CHICAGO (Reuters) -Grain trader and processor Bunge Global said on Wednesday its first-quarter profit fell less than expected as rising global trade tensions prompted consumers to secure goods ahead of tariff-fueled price increases, increasing demand.
Weak oilseed crush margins in North America and Argentina and lower returns in ocean freight operations dampened earnings as the company turned in its lowest first-quarter result in five years.
"The first quarter exceeded our expectations, driven in part by some pull forward of activity from Q2 into Q1," said CEO Greg Heckman. "Shifting trade dynamics, including tariffs and regulatory uncertainty, prompted some farmers and consumers to act ahead of potential changes."
Bunge shares at midday were down 1.8% at $76.72.
Trade tensions stoked by U.S. President Donald Trump's sweeping tariffs have disrupted trade flows and created headwinds for Bunge and agribusiness peers including Archer-Daniels-Midland and Cargill.

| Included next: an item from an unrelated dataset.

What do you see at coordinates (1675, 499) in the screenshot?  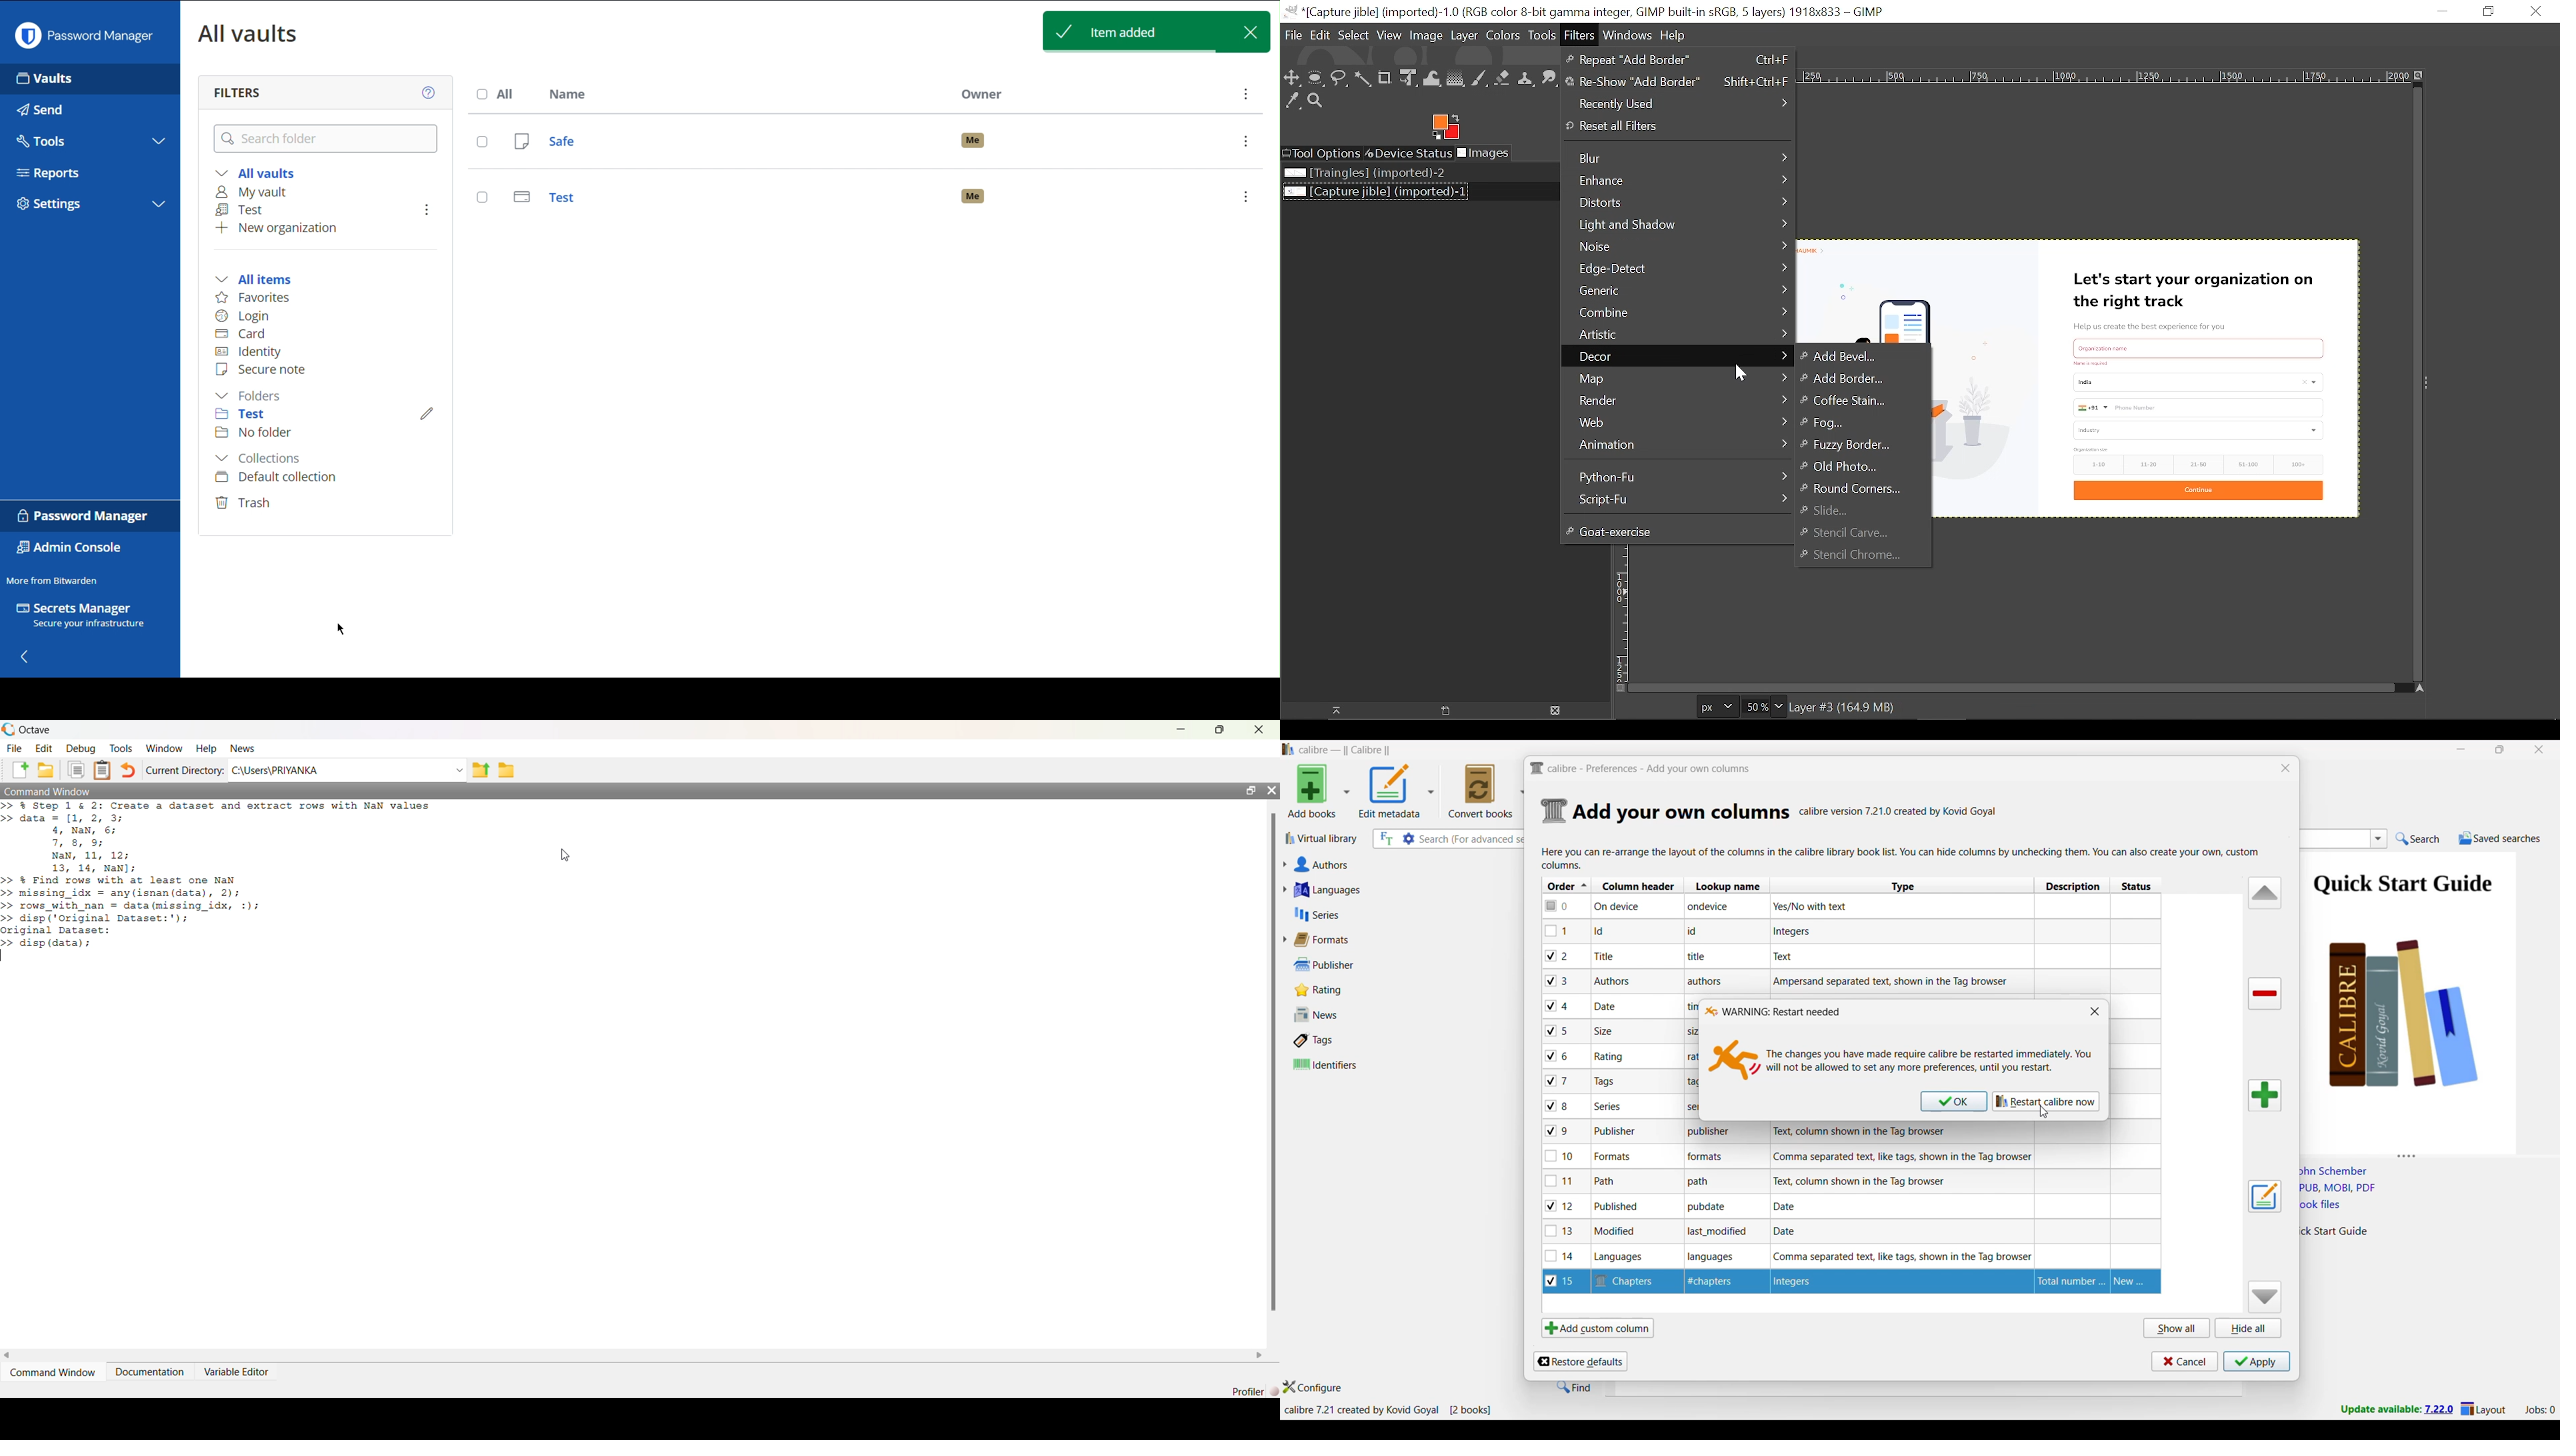 I see `Script-Fu` at bounding box center [1675, 499].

The companies have already seen profits erode in recent quarters due to ample global crop supplies and thinning margins.
The challenges come as Bunge is waiting on regulatory approvals from China before it can close a long-delayed deal to acquire grain handler Viterra.
Adjusted earnings in Bunge's agribusiness segment, its largest in revenue and sales, fell 45% in the quarter, largely due to a steep drop in processing returns. Its refined & specialty oils and milling segments saw earnings drop 40% and 46%, respectively.
Bunge reaffirmed its prior 2025 earnings guidance of an adjusted $7.75 per share, but said its agribusiness outlook would be weaker than previously expected. If realized, it would be Bunge's worst annual profit since 2019, according to LSEG data.
"Bunge appears to have benefited from a pull-forward in activity as farmers and consumers sought to get ahead of tariffs. We expect Q2 results to be sequentially weaker, particularly in Bunge's largest segment, agribusiness," said Arun Sundaram, senior equity analyst at CFRA Research.
Missouri-based Bunge posted an adjusted profit of $1.81 per share for the three months ended March 31, down from $3.04 in the same period a year ago, but above analysts' average estimate of $1.30 per share, according to LSEG data.
Rival ADM on Tuesday reported its lowest first-quarter profit in five years and lowered its 2025 outlook amid the trade policy uncertainty.